At December 31, 2023, total unrecognized compensation expense on phantom stock units was $4.4 million, which is expected to be recognized over a weighted average period of approximately 1.7 years. As of December 31, 2023 and 2022, we have recognized a phantom stock liability of $4.4 million and $1.7 million within wages and benefits payable in the Consolidated Balance Sheets.
Note 10:    Defined Contribution Plans

In the United States, United Kingdom, and certain other countries, we make contributions to defined contribution plans. For our U.S. employee savings plan, which represents a majority of our contribution expense, we provide a 75% match on the first 6% of the employee salary deferral, subject to statutory limitations. For our international defined contribution plans, we provide various levels of contributions, based on salary, subject to stipulated or statutory limitations. The expense for our defined contribution plans was as follows:
Year Ended December 31,
In thousands202320222021
Defined contribution plans expense$16,958 $14,241 $18,287 

Note 11:    Income Taxes

Beginning January 1, 2022, the Tax Cuts and Jobs Act of 2017 eliminated the option to deduct research and development expenditures currently and requires taxpayers to capitalize and amortize them over five or fifteen years, dependent upon the geography in which the expenditures are incurred. Although Congress has considered legislation that would defer, modify, or repeal the capitalization and amortization requirement, as of year-end no such deferral has been passed. The income tax provision has been prepared according to currently enacted tax legislation, including the effect of guidance issued in December 2023 that provided clarity regarding research providers and recipients.

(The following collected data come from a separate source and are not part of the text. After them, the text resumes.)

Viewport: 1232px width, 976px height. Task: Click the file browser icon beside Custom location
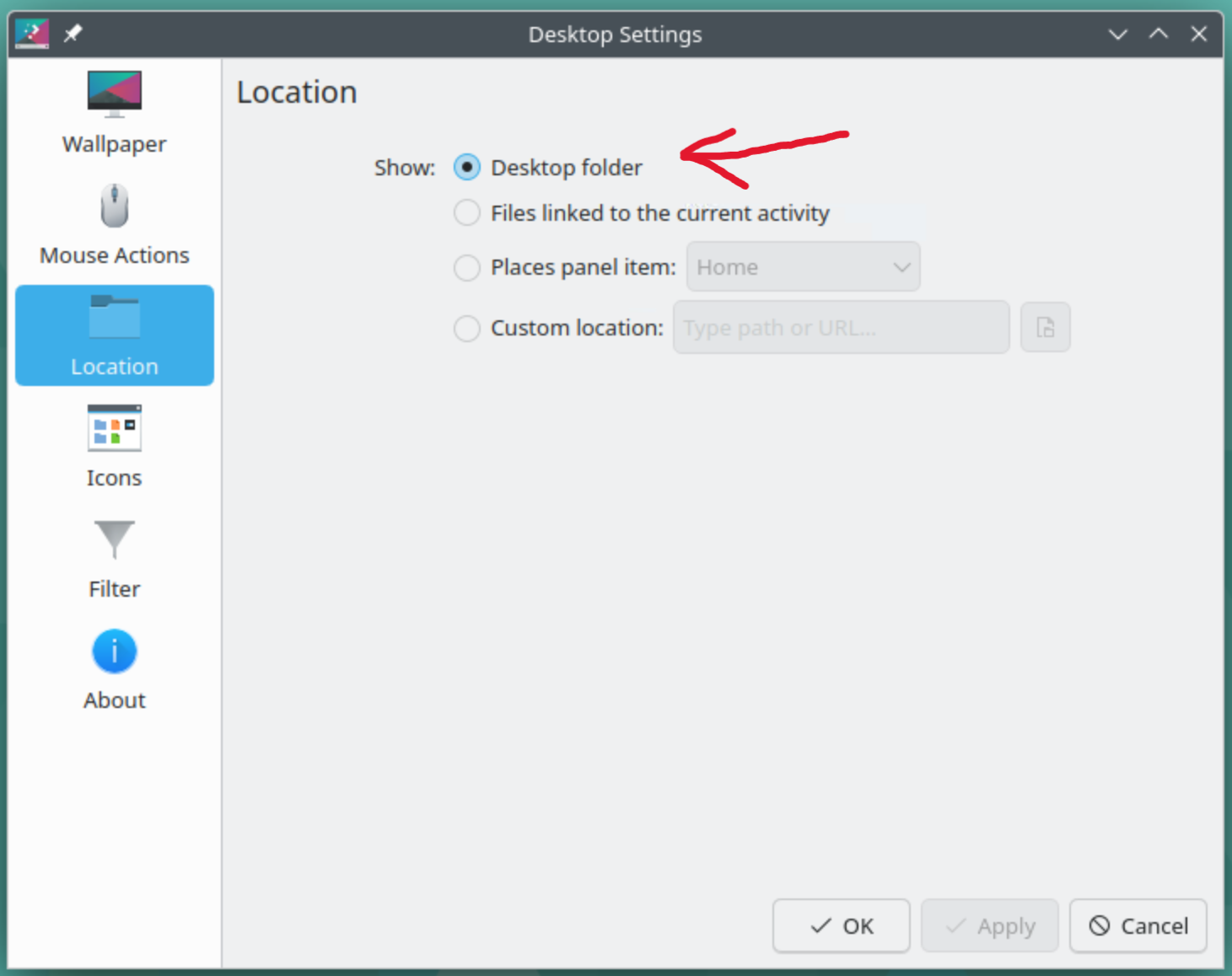click(1045, 327)
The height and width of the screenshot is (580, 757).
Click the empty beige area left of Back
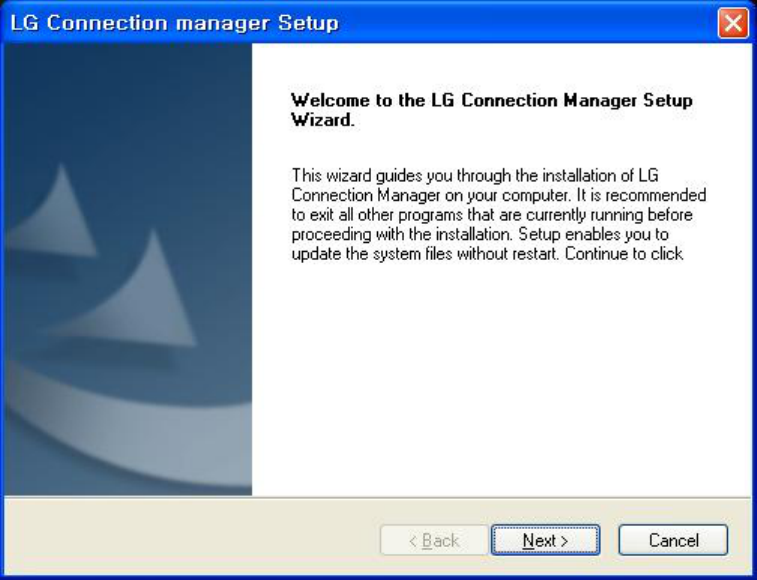(190, 540)
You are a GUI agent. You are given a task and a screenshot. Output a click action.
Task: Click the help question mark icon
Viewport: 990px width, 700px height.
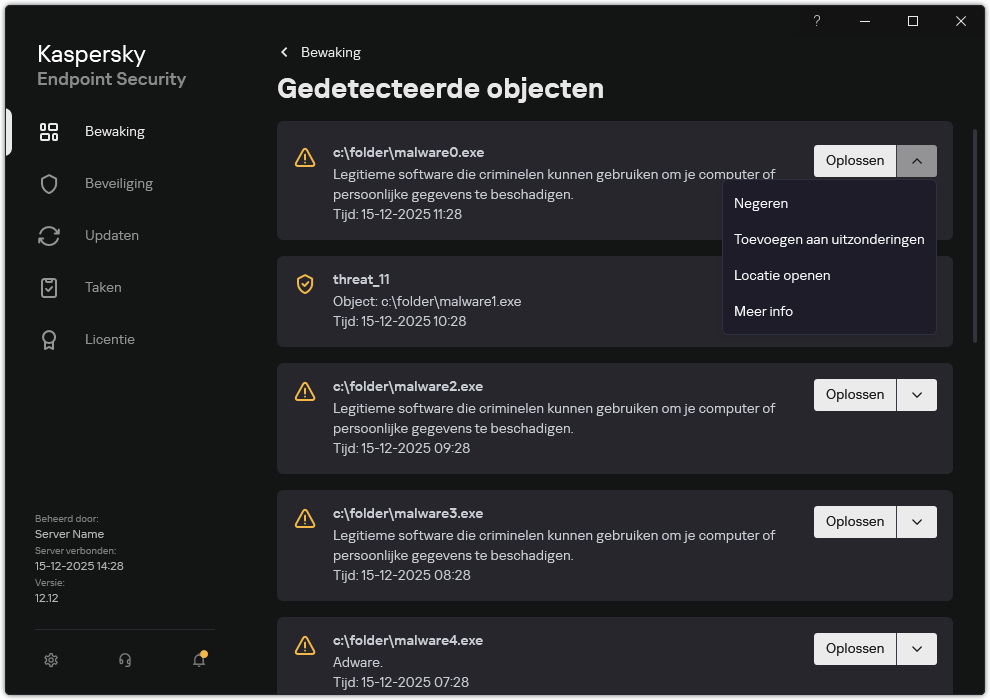point(817,21)
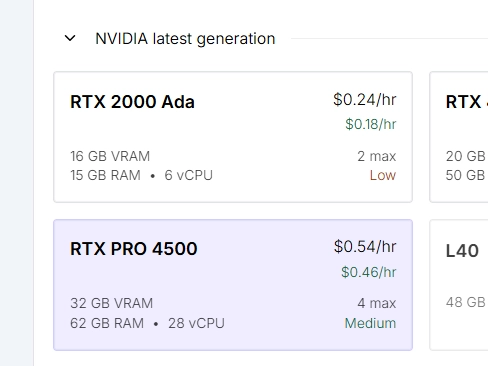This screenshot has height=366, width=488.
Task: Click the 6 vCPU spec text
Action: coord(188,175)
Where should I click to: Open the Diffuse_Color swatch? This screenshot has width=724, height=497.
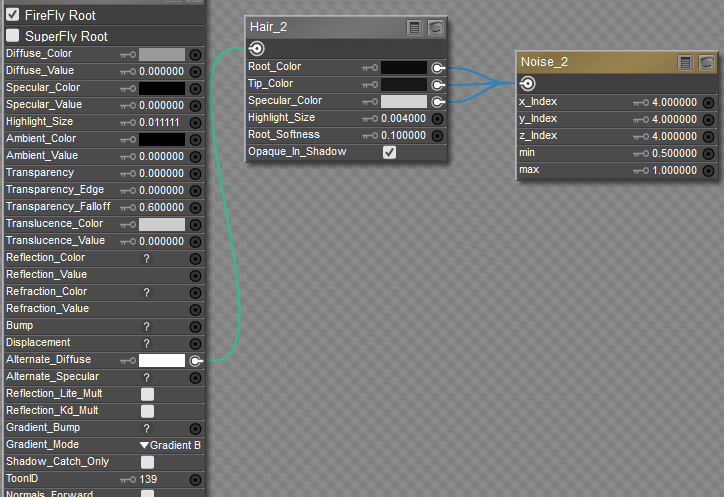pos(161,54)

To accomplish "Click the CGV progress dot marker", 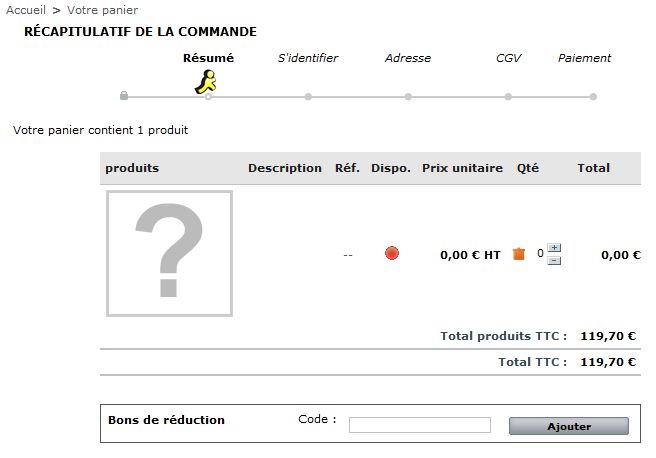I will pos(508,97).
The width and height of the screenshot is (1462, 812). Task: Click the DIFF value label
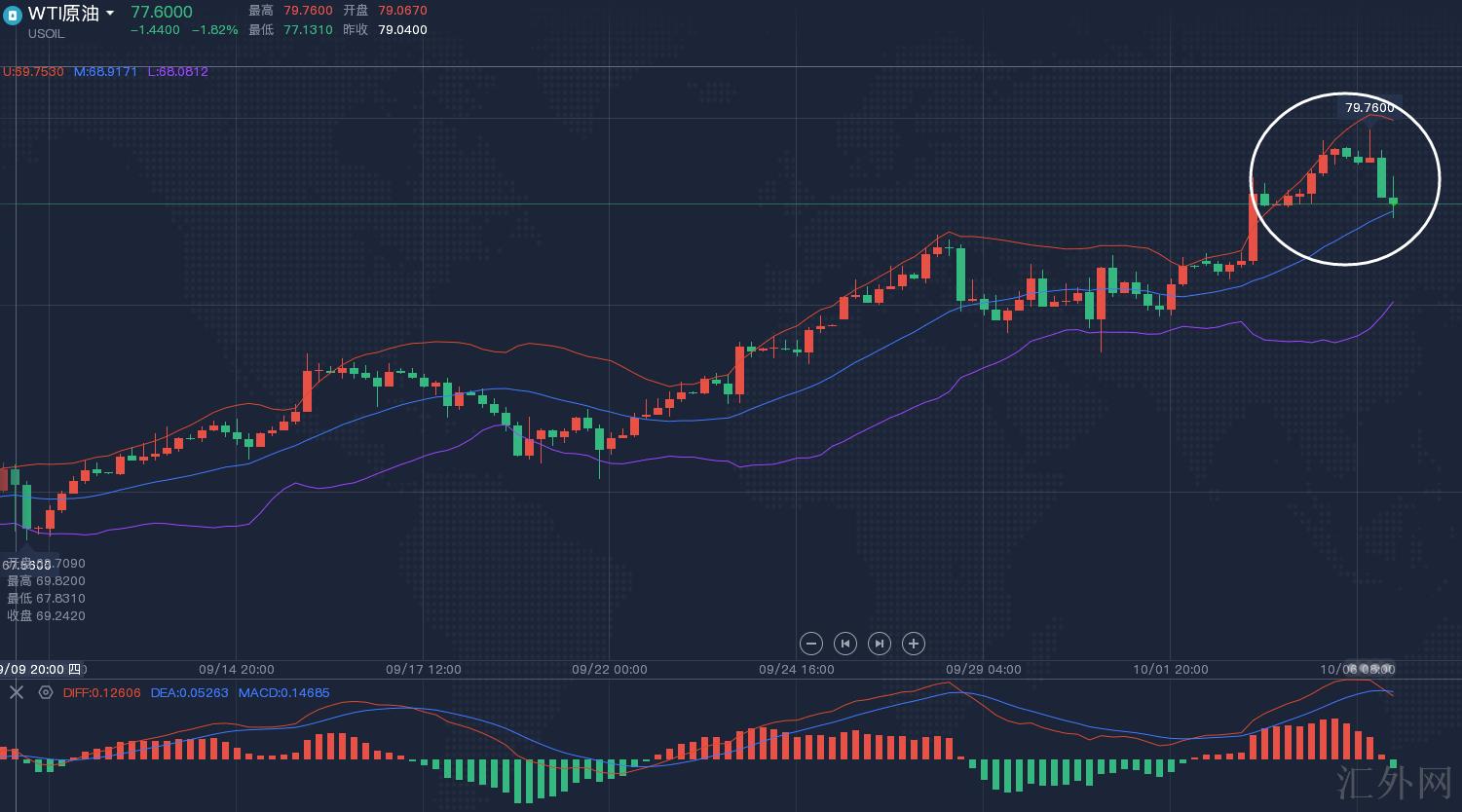(101, 693)
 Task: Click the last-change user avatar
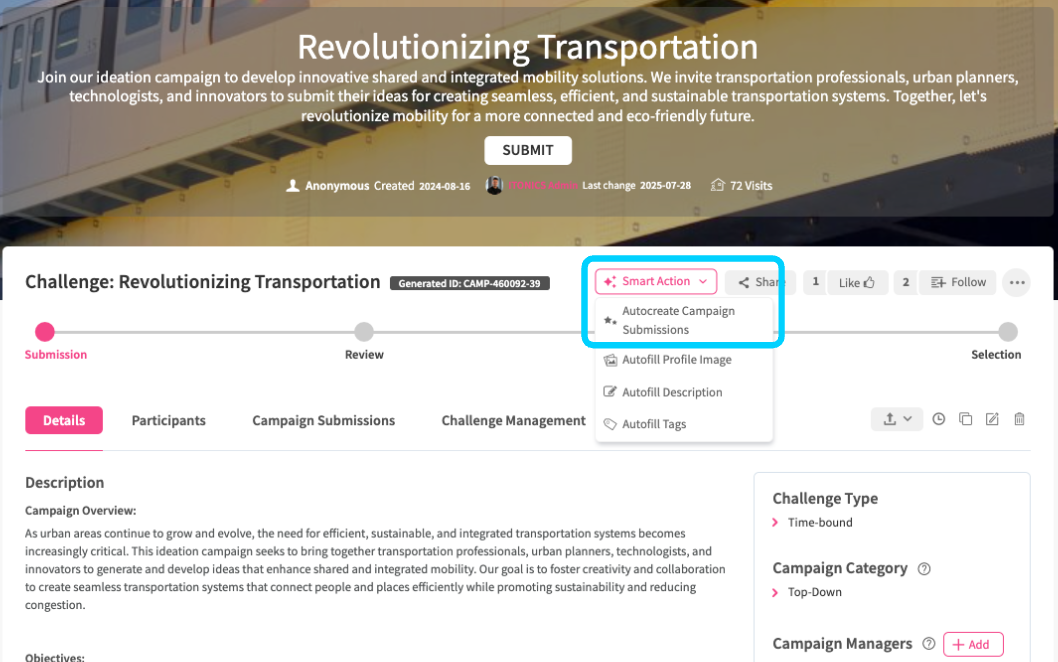coord(494,185)
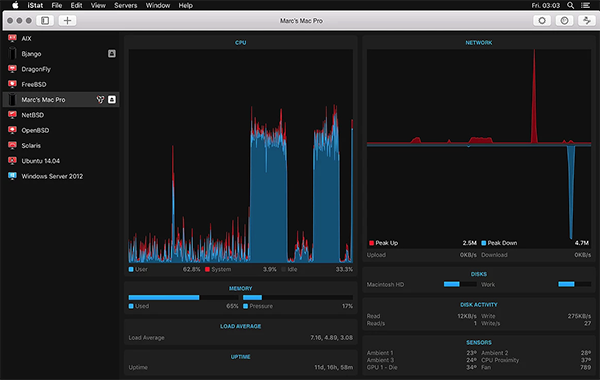Click the lock badge next to Bjango

112,54
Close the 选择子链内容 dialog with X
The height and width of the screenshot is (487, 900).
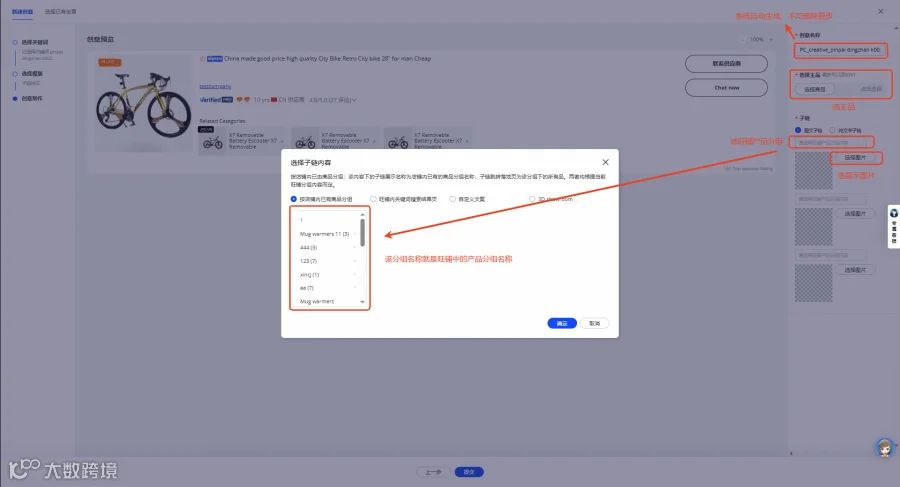pos(605,163)
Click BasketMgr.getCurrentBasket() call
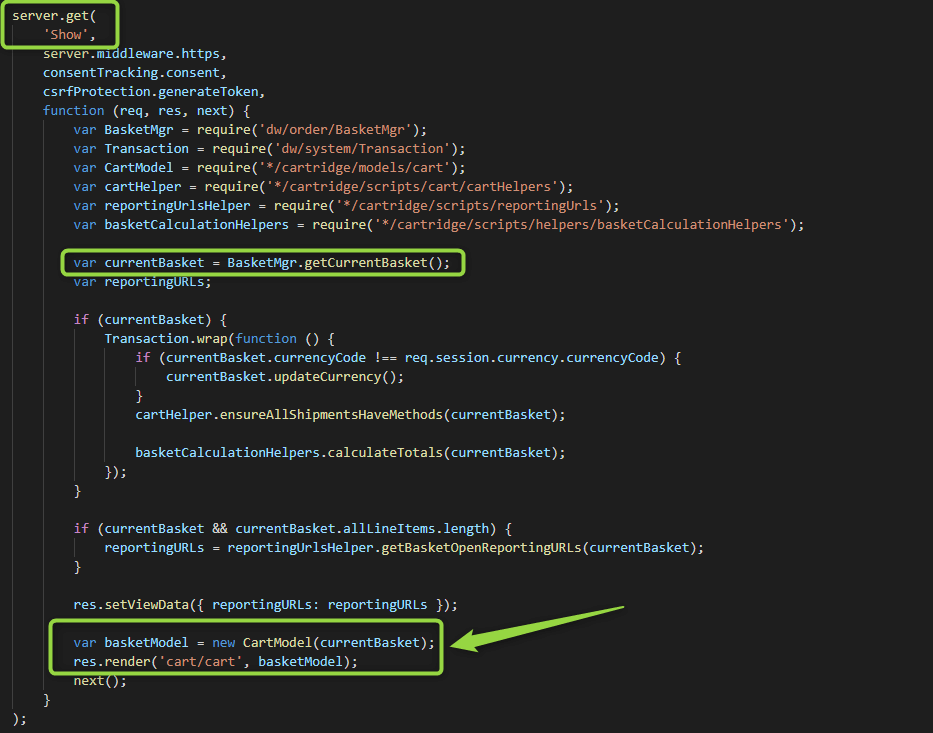Image resolution: width=933 pixels, height=733 pixels. (338, 263)
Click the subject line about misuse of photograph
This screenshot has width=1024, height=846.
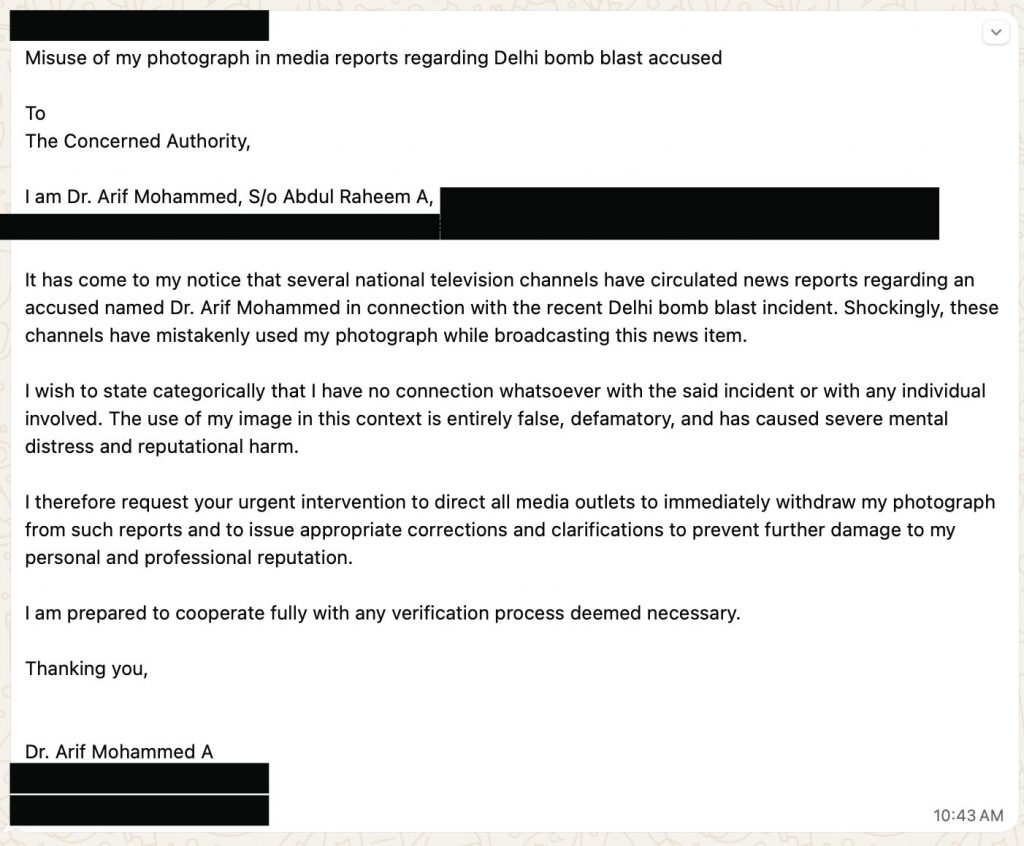[x=373, y=58]
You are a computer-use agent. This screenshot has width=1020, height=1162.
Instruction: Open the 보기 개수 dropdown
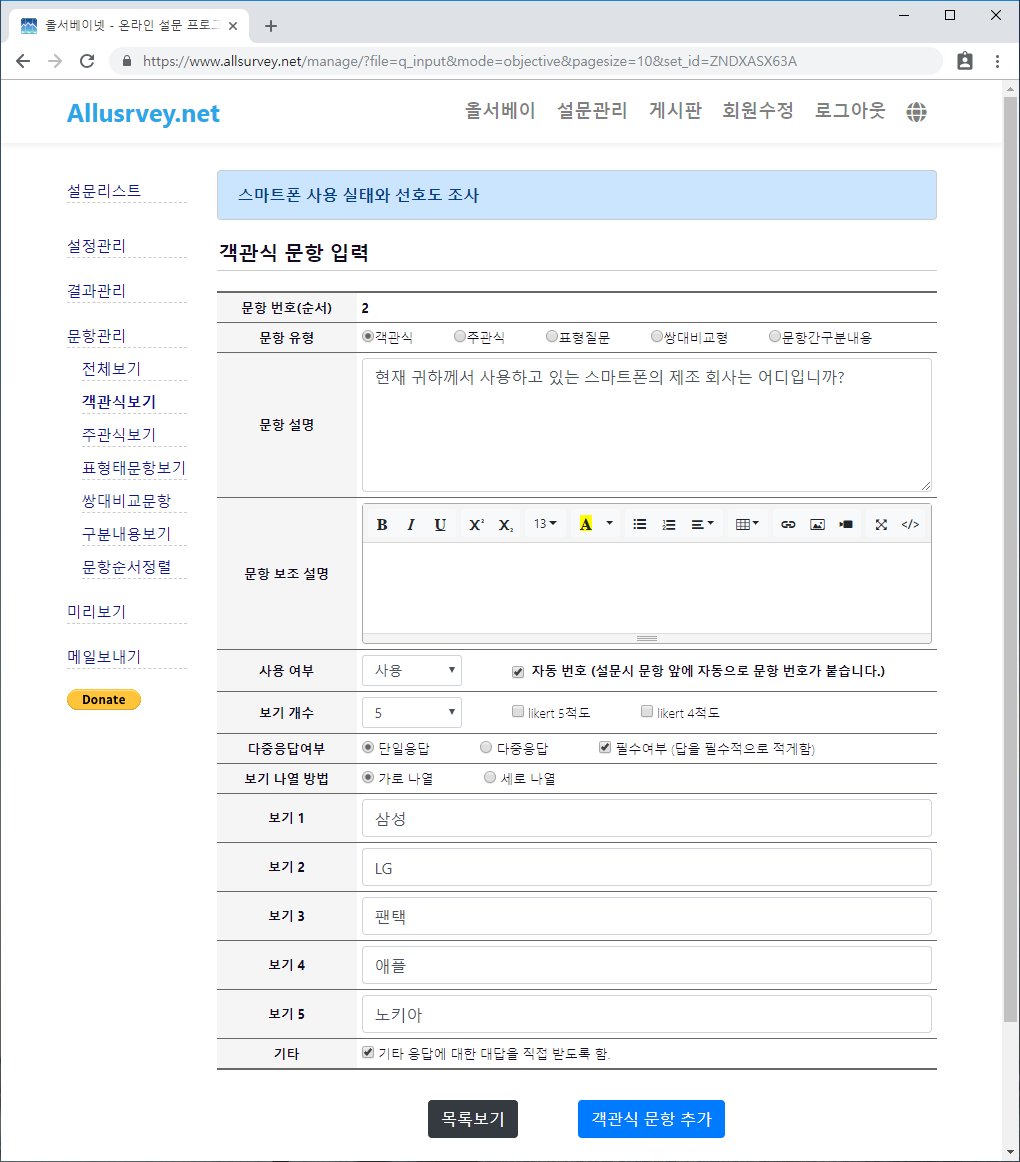click(x=412, y=713)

In August 2022, the Inflation Reduction Act was signed into law, which made a number of changes to the Internal Revenue Code, including adding a 1% excise tax on stock buybacks by publicly traded corporations and a 15% minimum tax on adjusted financial statement income of certain large companies. We are subject to the new 1% excise tax beginning January 1, 2023, but the amount will vary depending upon various factors. The 15% minimum tax only applies to corporations with average book income in excess of $1 billion, therefore it is not currently applicable.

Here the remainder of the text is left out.